Re: I18N issues for Widgets Spec [Was: Re: [Widgets] ASCII File names - request for comments]

<Feedback from one of the PC experts in IBM - Ken Borgendale  --
kwb@us.ibm.com >

It seems to me that the problem here is that MacOS has a non-conforming
implementation of zip.  My first suggestion would be to fix that problem.

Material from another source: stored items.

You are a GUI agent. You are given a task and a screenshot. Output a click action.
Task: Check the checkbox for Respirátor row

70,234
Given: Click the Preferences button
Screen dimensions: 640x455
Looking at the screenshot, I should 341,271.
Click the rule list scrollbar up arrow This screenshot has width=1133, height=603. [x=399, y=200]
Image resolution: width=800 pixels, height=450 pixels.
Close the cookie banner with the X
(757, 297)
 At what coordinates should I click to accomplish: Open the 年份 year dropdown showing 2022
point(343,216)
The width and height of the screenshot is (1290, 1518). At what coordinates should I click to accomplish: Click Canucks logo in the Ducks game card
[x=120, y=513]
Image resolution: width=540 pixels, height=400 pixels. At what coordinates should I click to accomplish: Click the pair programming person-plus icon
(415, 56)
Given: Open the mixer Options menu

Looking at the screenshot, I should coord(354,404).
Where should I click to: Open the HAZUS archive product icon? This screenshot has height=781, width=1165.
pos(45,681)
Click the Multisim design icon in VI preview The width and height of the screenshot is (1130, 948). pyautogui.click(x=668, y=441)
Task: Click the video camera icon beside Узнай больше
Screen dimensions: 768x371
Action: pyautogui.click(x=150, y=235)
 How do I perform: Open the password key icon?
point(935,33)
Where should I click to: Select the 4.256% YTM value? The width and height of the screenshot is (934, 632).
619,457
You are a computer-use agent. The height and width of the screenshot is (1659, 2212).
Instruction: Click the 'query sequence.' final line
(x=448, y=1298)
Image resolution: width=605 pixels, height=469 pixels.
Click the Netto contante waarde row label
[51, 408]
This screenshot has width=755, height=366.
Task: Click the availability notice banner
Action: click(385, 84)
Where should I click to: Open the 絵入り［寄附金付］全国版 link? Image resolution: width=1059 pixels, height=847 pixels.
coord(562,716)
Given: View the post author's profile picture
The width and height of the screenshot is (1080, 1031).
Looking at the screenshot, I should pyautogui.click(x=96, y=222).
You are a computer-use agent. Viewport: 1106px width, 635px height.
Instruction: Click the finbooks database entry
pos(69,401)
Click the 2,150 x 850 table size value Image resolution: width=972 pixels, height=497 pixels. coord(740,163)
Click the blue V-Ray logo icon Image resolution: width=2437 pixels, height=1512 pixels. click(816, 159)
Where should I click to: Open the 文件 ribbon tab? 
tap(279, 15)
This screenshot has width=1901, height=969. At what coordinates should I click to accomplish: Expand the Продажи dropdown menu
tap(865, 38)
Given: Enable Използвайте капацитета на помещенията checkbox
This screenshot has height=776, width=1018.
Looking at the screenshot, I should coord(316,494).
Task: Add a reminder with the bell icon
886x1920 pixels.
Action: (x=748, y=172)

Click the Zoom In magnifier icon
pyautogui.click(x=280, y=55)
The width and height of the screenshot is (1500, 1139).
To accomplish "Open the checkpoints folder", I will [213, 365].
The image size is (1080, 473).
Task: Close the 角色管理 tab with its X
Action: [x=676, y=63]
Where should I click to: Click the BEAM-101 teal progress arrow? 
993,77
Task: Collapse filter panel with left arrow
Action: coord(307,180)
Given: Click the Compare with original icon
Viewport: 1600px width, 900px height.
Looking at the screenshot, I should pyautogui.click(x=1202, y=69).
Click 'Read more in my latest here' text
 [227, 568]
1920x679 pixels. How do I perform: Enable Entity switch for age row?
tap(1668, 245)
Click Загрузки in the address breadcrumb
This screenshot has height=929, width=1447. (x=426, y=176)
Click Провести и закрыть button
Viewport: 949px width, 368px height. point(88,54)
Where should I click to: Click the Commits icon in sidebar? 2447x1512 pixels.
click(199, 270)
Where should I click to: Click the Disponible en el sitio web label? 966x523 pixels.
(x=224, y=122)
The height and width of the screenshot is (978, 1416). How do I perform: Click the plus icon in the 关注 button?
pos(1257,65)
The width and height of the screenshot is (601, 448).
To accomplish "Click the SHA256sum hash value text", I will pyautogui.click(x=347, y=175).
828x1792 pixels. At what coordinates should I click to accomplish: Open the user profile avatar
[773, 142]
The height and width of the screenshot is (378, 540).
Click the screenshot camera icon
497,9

On the other hand, there is a large amount of redundancy in the UTF-8
encoding and if you only need to distinguish between Cp437 and UTF-8 you
could determine the encoding correctly in almost all cases.  Any valid
UTF-8 sequence which is not ASCII7 has at least two adjacent byte >0x7F
with the final one > 0xBF.  The simple rule would be: if the string is
valid UTF-8, process it as UTF-8, otherwise as Cp437.
========

Best regards, Uma
V.S. UMAmaheswaran, Ph.D.
Globalization Centre of Competency, IBM Toronto Lab
A2/SZ8, 8200 Warden Avenue, Markham, ON, Canada, L6G1C7; +1 905 413 3474;
Fax:905 413 4682; TieLine 313-3474; email: umavs@ca.ibm.com

Received on Monday, 3 December 2007 21:15:23 UTC